演示增强型自适应多目标机器人导航 (Demonstration-Enhanced Adaptable Multi-Objective Robot Navigation)

Preference-aligned robot navigation in human environments is typically achieved through learning-based approaches, utilizing user feedback or demonstrations for personalization. However, personal preferences are subject to change and might even be context-dependent. Yet traditional reinforcement learning (RL) approaches with static reward functions often fall short in adapting to evolving user preferences, inevitably reflecting demonstrations once training is completed. This paper introduces a structured framework that combines demonstration-based learning with multi-objective reinforcement learning (MORL). To ensure real-world applicability, our approach allows for dynamic adaptation of the robot navigation policy to changing user preferences without retraining. It fluently modulates the amount of demonstration data reflection and other preference-related objectives. Through rigorous evaluations, including a baseline comparison and sim-to-real transfer on two robots, we demonstrate our framework's capability to adapt to user preferences accurately while achieving high navigational performance in terms of collision avoidance and goal pursuance.

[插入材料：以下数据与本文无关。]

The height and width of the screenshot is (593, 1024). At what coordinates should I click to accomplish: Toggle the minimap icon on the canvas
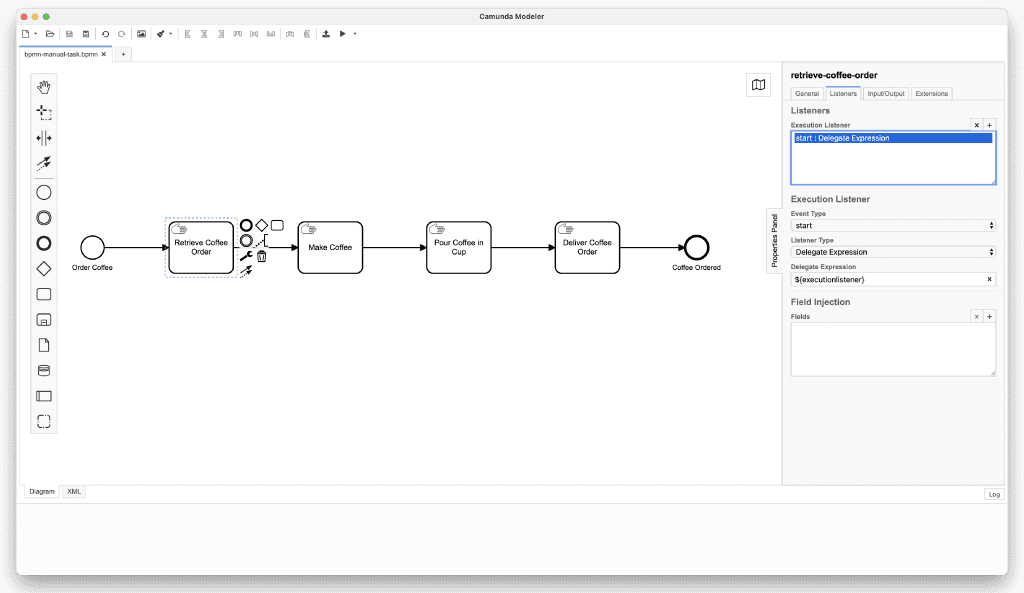point(759,85)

翻译：在人类环境中实现偏好对齐的机器人导航通常通过基于学习的方法实现，利用用户反馈或演示进行个性化定制。然而，个人偏好可能发生变化，甚至可能具有情境依赖性。而采用静态奖励函数的传统强化学习（RL）方法往往难以适应不断变化的用户偏好，一旦训练完成便不可避免地固化演示行为。本文提出了一种结构化框架，将基于演示的学习与多目标强化学习（MORL）相结合。为确保实际适用性，我们的方法允许机器人导航策略动态适应用户偏好的变化而无需重新训练，能够流畅调节演示数据反映程度及其他偏好相关目标。通过包括基线对比和两台机器人的仿真到现实迁移在内的严格评估，我们证明了该框架在准确适应用户偏好的同时，能在避障和目标任务达成方面实现卓越的导航性能。